Or does it? Are we better off without vibrato? The critical jury seems fairly confident in the case of Baroque repertoire where, years ago, Sir Roger's pioneering work with the London Classical Players made Bachian counterpoint sleek and transparent. Nowadays Norrington's tremor-free line reaches all the way from early music to Schoenberg's Verklärte Nacht and Vaughan Williams's Third, prompted in part by the great Joseph Joachim, who once maintained that any violinist who plays with a consistent vibrato "cannot play the instrument".

"But vibrato in Gypsy music?" exclaims Norrington excitedly. "Lay it on me! And jazz? I'm up for that, too. I want a clarinet with vibrato. Then there's Mahler's First Symphony, where I use vibrato in the Klezmer sections of the third movement. But the rest of Mahler sounds really fantastic if it's played the way it must have been when the composer's brother-in-law, the violinist Arnold Rosé, was concertmaster at the Vienna Philharmonic. Rosé, who was very sparing in his use of vibrato, also led at Bayreuth, so we can guess how Wagner must have sounded, too."

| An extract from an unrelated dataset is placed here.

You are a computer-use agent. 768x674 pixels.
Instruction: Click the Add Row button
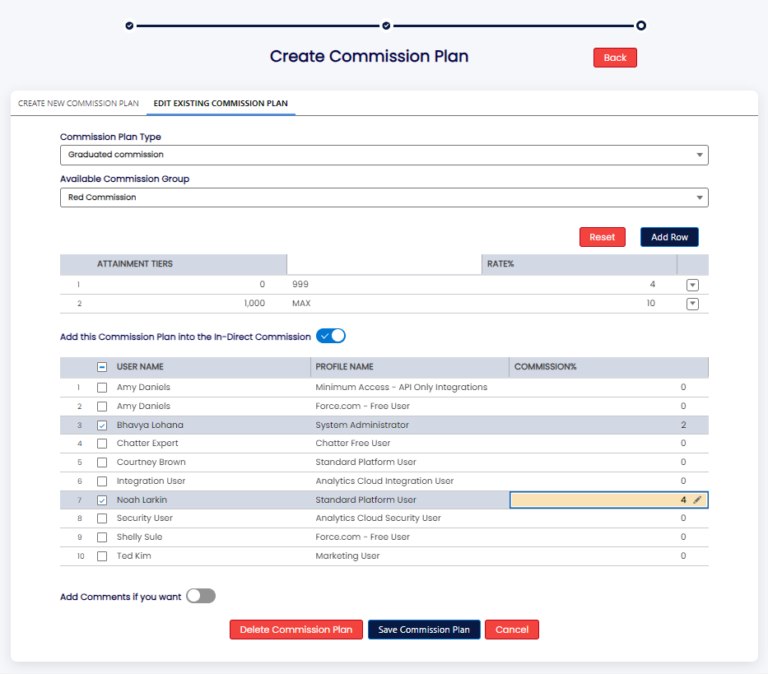pyautogui.click(x=669, y=237)
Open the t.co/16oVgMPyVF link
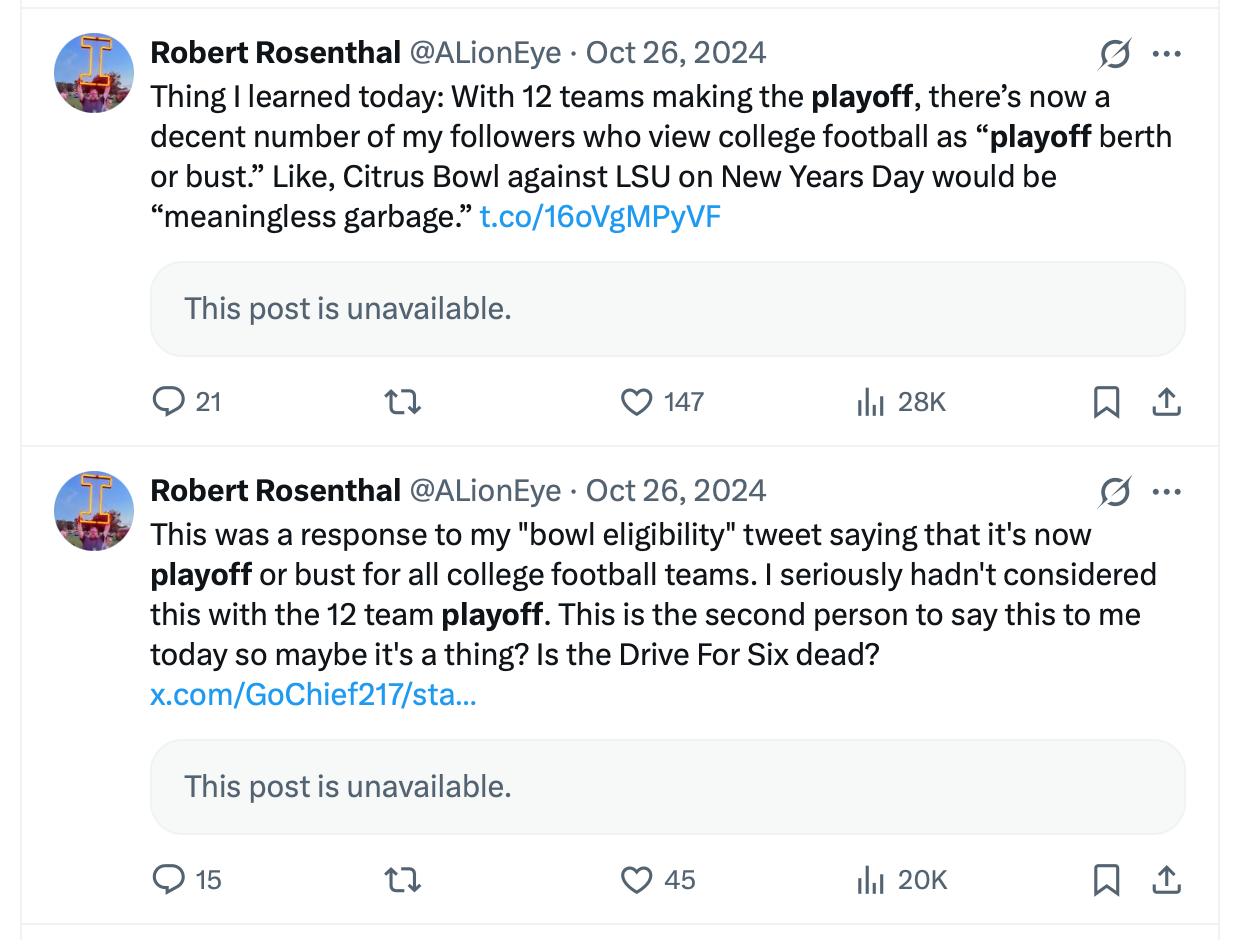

Yet surely vibrato is among the modern fiddle player's core expressive devices. "It's almost become like that," retorts Norrington, himself an ex-violinist, over breakfast in the picturesque German town of Würzburg. "When I pick up a violin, my hand instinctively trembles. Even my kids say to me, 'Dad, what are you doing?'" He tells me that vibrato as we understand it now didn't actually reach the Vienna Philharmonic until the ageing Rosé was banished by the Nazis and replaced by an earnestly vibrating younger man, the late Wolfgang Schneiderhan. Berlin was similarly chaste, but Norrington's intention is less to revisit the past than to "make it new" for the present and, more importantly, for the future.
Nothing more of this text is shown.